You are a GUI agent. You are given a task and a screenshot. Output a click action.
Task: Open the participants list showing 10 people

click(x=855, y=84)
--
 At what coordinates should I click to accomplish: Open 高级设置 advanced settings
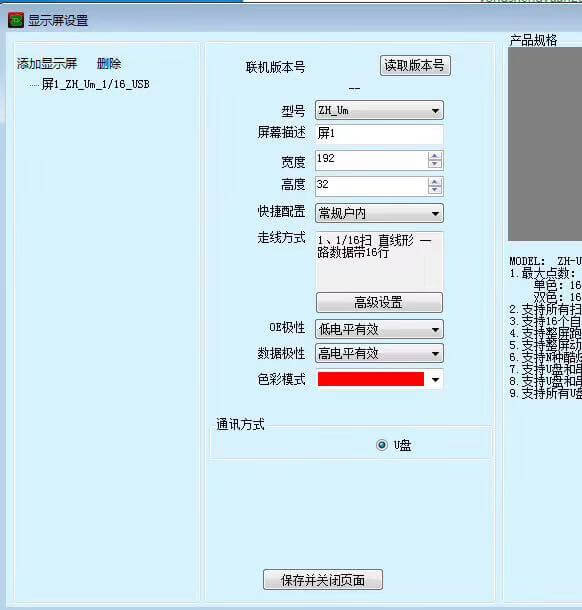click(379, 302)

■ REQUEST: Can you rewrite the entries starting at the line containing "At what coordinates" and ending at the line containing "click(379, 302)", requests included, with each click coordinate in the answers scaled by 1.8 and rounded to a whole number (halves go up)? Leave the pictures out.

■ THE OUTPUT:
 At what coordinates should I click to accomplish: Open 高级设置 advanced settings
click(682, 544)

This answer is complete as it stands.